By: Joseph Grosjean
Photographer and Photograph Editor 


Last issue we discussed how an aperture controls the amount of light entering the camera body, as well as depth of field effects.

This issue we will explore the purpose of the shutter in a camera, and the effects that can be created with a proficiency in shutter control. 

The shutter is in the camera body and its original purpose was to keep film from being exposed before the photographer wants to take the photograph, sort of like keeping the film in a dark room, then opening the window blinds for a split second.

Due to the sensitivity of the film this small amount of time is enough to create an image, and this process will be discussed in more detail next issue.

This principle is still used in modern digital cameras which allows the use of higher efficiency image sensors.

Some camera manufacturers have experimented with cameras without shutters.

The benefits of this are lighter camera bodies, and no “clacking” of the shutter when you take a photograph.

The drawbacks are that there must be control over each pixel in the image sensor which makes these camera bodies expensive compared to their shuttered counter-parts. 

The shutter is the second of the three points on the exposure triangle, the first being the aperture.

If an aperture can be compared to a pipe of different diameters, with a larger diameter pipe allowing in more light, and a smaller diameter pipe allowing in less, then the shutter is comparable to a valve, allowing in a precise amount of light.

Too much and the image will be overexposed, in other words the image will appear too bright, possibly completely white.

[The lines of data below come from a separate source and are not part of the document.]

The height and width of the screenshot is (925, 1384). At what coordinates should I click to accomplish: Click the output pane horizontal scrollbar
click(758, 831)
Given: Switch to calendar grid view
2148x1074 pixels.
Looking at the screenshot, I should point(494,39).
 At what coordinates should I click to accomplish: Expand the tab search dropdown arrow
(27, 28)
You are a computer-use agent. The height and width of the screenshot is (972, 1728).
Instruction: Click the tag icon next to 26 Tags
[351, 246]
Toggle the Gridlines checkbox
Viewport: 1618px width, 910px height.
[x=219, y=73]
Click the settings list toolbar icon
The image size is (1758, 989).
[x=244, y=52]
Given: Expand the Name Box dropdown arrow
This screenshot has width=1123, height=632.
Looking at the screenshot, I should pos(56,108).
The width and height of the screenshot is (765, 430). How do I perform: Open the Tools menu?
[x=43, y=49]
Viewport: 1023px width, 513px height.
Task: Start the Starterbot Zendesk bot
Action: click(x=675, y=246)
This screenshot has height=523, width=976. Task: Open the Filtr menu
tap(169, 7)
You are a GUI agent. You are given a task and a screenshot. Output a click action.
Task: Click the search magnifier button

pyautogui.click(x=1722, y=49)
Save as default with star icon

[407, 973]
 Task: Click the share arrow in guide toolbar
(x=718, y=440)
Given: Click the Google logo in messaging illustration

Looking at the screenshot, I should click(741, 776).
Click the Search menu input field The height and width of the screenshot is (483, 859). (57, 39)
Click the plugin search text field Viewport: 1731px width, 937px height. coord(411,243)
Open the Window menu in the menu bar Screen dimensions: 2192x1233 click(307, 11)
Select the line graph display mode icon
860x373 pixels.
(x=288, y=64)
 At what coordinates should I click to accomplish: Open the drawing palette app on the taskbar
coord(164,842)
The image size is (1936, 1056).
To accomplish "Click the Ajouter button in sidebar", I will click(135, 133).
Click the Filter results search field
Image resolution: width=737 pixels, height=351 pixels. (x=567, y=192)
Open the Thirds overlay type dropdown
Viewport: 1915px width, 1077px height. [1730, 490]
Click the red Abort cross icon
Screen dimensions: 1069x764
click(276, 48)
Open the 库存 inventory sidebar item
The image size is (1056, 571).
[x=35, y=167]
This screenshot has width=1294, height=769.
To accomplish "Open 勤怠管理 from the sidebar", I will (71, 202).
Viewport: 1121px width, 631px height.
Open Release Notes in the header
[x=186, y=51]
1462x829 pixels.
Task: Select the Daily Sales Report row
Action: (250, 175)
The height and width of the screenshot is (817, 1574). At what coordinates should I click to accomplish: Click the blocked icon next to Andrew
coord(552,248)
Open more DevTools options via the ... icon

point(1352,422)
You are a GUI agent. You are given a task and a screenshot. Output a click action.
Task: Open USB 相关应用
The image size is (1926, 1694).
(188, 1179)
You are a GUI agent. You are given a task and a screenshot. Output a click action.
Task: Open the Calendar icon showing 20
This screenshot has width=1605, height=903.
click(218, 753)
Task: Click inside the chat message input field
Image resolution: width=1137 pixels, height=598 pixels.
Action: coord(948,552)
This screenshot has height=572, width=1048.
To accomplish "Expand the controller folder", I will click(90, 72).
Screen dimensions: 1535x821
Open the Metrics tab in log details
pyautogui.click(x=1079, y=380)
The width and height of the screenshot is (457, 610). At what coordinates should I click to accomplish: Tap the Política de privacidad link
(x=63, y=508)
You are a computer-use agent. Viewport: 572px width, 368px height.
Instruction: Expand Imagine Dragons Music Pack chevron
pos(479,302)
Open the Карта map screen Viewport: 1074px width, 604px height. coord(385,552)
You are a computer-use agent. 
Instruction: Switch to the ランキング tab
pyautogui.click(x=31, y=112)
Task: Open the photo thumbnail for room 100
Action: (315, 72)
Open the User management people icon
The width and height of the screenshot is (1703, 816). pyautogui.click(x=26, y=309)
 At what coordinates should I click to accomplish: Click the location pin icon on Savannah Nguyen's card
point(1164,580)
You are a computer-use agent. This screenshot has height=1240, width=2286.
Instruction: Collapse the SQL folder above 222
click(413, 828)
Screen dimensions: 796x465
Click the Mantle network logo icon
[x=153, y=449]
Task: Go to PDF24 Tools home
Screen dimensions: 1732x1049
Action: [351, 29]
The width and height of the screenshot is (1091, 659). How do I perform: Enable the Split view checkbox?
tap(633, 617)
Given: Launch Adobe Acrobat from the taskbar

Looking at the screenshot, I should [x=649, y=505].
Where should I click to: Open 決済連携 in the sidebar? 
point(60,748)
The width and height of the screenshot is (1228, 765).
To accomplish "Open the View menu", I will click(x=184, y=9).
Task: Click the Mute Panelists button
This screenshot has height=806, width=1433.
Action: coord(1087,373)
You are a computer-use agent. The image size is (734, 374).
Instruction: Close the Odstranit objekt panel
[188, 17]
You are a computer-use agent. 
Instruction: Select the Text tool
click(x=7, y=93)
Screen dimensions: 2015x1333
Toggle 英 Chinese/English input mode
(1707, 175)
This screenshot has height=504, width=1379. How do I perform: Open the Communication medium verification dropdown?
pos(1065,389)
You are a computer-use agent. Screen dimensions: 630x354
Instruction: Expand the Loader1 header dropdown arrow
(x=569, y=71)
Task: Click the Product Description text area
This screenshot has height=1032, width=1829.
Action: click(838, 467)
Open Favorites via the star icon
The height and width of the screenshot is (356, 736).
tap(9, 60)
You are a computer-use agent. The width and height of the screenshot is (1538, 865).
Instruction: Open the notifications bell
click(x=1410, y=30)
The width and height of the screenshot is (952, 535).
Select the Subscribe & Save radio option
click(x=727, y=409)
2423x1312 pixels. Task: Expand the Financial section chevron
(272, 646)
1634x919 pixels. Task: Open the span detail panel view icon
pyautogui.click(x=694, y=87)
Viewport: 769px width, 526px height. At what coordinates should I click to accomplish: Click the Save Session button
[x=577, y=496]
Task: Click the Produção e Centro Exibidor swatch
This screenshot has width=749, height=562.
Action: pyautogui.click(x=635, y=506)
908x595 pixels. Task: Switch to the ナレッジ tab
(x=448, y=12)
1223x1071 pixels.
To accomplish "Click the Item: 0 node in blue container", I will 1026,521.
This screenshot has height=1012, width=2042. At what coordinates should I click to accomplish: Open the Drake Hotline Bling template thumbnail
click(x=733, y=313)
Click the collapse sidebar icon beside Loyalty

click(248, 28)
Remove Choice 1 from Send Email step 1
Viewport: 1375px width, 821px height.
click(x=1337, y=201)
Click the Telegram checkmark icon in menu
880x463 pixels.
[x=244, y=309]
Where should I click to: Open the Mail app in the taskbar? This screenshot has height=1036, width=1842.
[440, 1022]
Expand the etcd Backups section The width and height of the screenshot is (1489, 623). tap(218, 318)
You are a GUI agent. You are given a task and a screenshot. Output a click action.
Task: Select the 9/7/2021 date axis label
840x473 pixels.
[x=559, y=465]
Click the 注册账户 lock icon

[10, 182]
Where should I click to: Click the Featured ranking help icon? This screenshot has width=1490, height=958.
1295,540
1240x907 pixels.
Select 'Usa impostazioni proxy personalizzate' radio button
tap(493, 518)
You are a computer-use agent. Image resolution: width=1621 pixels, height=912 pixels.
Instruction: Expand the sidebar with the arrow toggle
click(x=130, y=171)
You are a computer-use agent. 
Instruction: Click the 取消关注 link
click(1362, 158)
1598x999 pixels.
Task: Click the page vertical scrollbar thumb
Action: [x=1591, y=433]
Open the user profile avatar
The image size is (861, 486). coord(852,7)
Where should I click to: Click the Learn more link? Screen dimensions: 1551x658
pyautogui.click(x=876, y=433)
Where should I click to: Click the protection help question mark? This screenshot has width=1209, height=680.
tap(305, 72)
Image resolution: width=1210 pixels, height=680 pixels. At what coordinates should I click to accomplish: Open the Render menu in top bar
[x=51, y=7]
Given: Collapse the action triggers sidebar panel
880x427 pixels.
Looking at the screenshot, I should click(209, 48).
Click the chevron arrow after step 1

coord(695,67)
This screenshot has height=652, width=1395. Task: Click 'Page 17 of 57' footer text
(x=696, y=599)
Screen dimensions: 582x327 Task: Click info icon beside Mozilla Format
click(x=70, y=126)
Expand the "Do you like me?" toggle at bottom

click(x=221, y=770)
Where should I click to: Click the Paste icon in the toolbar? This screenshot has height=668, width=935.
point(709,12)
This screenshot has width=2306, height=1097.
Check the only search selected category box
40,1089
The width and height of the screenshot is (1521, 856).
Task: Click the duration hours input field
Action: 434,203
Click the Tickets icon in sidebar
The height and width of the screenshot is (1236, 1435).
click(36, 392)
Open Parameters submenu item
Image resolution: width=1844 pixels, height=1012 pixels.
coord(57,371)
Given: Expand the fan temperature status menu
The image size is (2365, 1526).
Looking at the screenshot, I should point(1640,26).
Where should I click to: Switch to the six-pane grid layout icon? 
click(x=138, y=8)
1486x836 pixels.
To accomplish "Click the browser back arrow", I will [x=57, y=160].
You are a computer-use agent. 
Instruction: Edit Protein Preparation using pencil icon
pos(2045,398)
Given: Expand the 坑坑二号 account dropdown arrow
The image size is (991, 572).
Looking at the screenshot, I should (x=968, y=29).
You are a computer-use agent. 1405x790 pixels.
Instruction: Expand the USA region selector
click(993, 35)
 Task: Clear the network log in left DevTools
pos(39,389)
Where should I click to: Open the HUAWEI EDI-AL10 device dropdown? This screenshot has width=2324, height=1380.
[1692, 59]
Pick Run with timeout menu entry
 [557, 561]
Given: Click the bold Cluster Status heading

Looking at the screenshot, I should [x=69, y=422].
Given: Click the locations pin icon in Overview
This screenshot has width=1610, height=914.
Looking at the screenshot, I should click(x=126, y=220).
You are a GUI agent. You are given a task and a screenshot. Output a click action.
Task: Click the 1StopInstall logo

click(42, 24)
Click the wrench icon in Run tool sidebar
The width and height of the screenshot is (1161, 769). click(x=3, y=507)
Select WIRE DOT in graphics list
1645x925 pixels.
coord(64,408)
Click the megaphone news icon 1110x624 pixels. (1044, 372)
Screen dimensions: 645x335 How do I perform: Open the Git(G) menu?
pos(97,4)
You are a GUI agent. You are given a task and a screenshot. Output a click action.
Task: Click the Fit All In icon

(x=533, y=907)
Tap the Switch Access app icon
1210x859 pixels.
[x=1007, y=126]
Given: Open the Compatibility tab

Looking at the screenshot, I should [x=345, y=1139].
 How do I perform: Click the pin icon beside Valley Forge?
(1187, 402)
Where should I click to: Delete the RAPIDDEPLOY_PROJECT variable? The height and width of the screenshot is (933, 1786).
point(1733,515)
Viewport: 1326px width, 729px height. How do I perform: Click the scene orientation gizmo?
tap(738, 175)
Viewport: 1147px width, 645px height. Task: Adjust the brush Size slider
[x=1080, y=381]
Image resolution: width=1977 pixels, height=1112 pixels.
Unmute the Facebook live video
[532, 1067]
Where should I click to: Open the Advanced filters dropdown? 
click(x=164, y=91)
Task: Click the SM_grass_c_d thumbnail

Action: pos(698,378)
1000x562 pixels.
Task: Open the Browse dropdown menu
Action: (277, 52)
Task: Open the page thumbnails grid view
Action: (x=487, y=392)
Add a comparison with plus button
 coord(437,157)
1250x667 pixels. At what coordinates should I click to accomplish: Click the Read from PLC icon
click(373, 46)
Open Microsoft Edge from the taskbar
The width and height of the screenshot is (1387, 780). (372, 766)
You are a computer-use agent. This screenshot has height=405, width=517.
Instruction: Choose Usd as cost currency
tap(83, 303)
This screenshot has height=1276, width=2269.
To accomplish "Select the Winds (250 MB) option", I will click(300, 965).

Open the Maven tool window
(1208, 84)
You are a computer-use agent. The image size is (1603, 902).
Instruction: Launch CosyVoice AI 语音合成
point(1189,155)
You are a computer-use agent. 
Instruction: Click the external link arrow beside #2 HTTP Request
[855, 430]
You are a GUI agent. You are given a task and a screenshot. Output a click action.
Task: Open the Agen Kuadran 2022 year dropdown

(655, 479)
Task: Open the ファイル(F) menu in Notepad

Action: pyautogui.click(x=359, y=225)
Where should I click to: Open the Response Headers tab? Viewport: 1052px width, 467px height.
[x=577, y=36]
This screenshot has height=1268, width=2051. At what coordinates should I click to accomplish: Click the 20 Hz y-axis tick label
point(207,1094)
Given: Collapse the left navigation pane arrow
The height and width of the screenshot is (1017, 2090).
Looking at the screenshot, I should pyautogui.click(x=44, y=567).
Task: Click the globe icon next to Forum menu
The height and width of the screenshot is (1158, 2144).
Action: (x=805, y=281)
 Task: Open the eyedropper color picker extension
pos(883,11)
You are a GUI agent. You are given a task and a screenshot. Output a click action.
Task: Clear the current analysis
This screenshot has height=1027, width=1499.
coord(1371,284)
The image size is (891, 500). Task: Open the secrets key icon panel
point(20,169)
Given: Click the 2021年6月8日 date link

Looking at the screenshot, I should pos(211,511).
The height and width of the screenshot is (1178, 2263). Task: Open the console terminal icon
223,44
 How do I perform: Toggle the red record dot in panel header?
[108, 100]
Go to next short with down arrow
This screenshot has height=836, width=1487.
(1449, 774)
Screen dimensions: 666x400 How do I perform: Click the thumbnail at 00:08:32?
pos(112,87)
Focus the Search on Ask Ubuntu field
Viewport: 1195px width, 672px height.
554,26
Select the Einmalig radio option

Too little light and the image will be underexposed, or too dark. The goal of a balanced exposure is to avoid both extremes, and the ways to accomplish this will be discussed in a later issue.  

Now you wish to take a photograph. As a photographer it is your job to ensure that the image you produce is interesting, otherwise people will not be drawn to your work.

This can be accomplished through lighting, framing, depth of field effects, and many other techniques that can be used to create breathtaking images.

The shutter speed plays a large role in this artistic side of photography, and you must think, do I want the image to be sharp and crisp, capturing a tiny sliver of time, or do I want to create a sense of motion by allowing parts of the subject or background to be blurred out. This is what you must consider before taking a photograph.  

Typically, your shutter speeds will be in the range of 1/80 – 1/4000 of a second depending on the desired effects, the environment, and your other settings, but anything under 1/80 of a second will be subjected to motion blur.

Motion blur is not always a bad thing, as listed above, and one of the best techniques that uses motion blur is called panning.

In this technique a slow shutter speed is used, around 1/15 – 1/30 of a second.

The photographer pans the camera to keep the subject (moving) centered in the viewfinder as the image is taken.

The effect this creates is a frozen subject and a streaked background, which creates an exaggerated sense of motion.  

Mastery of the shutter is one of the most important skills a photographer can master and is the setting that is changed most often from photograph to photograph.

Next issue we will investigate the last point on the exposure triangle, ISO or ASA, and both film and digital methods of capturing images.